── Data for processing ──

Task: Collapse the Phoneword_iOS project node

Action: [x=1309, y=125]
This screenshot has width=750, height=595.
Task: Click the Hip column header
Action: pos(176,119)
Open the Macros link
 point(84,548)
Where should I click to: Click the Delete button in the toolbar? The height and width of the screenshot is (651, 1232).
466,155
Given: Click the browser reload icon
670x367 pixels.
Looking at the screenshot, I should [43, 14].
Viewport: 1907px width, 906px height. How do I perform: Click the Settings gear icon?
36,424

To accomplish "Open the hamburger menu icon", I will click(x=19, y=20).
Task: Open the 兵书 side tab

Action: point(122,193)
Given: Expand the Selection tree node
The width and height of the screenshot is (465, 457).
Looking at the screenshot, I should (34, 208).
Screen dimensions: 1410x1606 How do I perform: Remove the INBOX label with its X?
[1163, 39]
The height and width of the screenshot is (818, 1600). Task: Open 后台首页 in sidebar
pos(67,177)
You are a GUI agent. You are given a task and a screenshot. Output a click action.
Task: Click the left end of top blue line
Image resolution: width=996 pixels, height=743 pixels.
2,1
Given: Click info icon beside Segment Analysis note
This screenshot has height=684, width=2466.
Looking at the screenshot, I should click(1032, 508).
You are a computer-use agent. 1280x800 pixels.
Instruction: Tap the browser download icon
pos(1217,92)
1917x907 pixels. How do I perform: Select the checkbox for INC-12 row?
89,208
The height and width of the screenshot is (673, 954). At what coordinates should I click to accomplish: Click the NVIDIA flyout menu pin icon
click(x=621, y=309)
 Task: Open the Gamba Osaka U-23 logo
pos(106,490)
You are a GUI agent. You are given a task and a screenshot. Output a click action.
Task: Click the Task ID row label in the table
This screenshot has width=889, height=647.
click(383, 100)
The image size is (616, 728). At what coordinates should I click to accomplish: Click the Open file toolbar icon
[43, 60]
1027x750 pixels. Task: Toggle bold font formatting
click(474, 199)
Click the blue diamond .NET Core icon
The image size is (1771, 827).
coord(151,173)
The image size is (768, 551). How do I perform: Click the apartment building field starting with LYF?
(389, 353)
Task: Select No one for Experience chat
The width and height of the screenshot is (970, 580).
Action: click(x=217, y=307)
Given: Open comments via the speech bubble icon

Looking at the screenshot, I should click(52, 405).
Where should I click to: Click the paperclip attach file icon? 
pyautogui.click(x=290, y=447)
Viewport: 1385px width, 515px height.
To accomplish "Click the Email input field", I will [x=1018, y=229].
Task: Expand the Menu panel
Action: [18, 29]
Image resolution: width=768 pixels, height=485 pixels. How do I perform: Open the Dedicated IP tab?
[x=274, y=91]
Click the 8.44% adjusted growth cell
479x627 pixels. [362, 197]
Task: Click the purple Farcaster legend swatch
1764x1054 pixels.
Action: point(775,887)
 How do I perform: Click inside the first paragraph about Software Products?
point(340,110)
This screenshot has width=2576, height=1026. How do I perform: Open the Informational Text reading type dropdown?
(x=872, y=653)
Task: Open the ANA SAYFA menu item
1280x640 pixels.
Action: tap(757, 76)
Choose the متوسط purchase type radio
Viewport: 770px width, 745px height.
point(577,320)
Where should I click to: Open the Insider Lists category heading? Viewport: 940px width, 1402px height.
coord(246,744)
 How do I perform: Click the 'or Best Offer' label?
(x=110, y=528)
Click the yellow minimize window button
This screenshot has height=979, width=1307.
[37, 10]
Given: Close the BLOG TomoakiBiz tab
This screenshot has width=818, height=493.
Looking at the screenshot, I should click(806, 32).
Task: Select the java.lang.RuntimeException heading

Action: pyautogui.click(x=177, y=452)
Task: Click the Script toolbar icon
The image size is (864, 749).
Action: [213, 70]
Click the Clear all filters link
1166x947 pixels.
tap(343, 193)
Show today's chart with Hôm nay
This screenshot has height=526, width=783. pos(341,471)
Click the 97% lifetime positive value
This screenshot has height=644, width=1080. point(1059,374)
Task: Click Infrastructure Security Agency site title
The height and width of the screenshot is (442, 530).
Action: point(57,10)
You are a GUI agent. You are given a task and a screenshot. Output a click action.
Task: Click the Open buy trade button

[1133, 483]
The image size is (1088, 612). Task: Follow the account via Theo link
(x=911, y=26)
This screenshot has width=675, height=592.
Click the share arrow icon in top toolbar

───

● Task: There is a line above that contains "Task: Click the Script toolbar icon". Copy it and all later lines through the last, exactly, and leave out the rest.

● Solution below:
Task: Click the Script toolbar icon
The image size is (864, 749).
Action: [213, 70]
Click the Clear all filters link
1166x947 pixels.
tap(343, 193)
Show today's chart with Hôm nay
This screenshot has height=526, width=783. pos(341,471)
Click the 97% lifetime positive value
This screenshot has height=644, width=1080. point(1059,374)
Task: Click Infrastructure Security Agency site title
The height and width of the screenshot is (442, 530).
Action: point(57,10)
You are a GUI agent. You are given a task and a screenshot. Output a click action.
Task: Click the Open buy trade button

[1133, 483]
The image size is (1088, 612). Task: Follow the account via Theo link
(x=911, y=26)
This screenshot has width=675, height=592.
Click the share arrow icon in top toolbar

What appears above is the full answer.